Hinzu kommt eine teilweise freigelegte Steinplatte mit einer schwer lesbaren Inschrift, die derzeit von Fachleuten untersucht wird. Erste Hinweise aus dem Umfeld der Untersuchungen sorgen jedoch bereits für Aufmerksamkeit: Demnach könnten die Funde nicht – wie zunächst angenommen – Oberwesel zuzuordnen sein, sondern ausgerechnet auf eine frühe Besiedlung durch Bewohner aus St. Goar hindeuten.
Ein beteiligter Archäologe spricht vorsichtig von „Hinweisen auf eine bislang unbeachtete Siedlungsbewegung vom gegenüberliegenden Rheinufer“. In Oberwesel reagiert man bislang zurückhaltend. Aus gut informierten Kreisen heißt es, man wolle die Ergebnisse zunächst sorgfältig prüfen, bevor weitere Schlüsse gezogen werden.
Auch im Stadtrat soll das Thema bereits intern angesprochen worden sein. Dem Vernehmen nach wurde angeregt, die Funde vorerst nicht prominent zu präsentieren, „um unnötige Irritationen in der Bevölkerung zu vermeiden“. In St. Goar hingegen zeigt man sich gelassen. Dort hieß es auf Nachfrage, man sehe „keinen Anlass zur Überraschung“ und verweise auf „historisch gewachsene Verbindungen in der Region“.

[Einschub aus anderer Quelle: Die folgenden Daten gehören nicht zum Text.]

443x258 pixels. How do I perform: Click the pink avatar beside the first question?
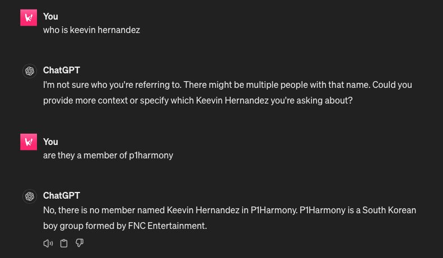(x=28, y=18)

Weitere Untersuchungen sind geplant. Ob die Funde tatsächlich die Geschichte Oberwesels neu schreiben, bleibt jedoch abzuwarten. Würden sich die Vermutungen bestätigen, müsste nach geltendem Siedlungsrecht die Stadt Oberwesel in „St. Goar, Ortsteil Oberwesel“ umbenannt werden. Eine Voranfrage wurde vorsorglich an eine führende Heraldikerin im Westerwald gestellt. Die finale Bewertung steht noch aus.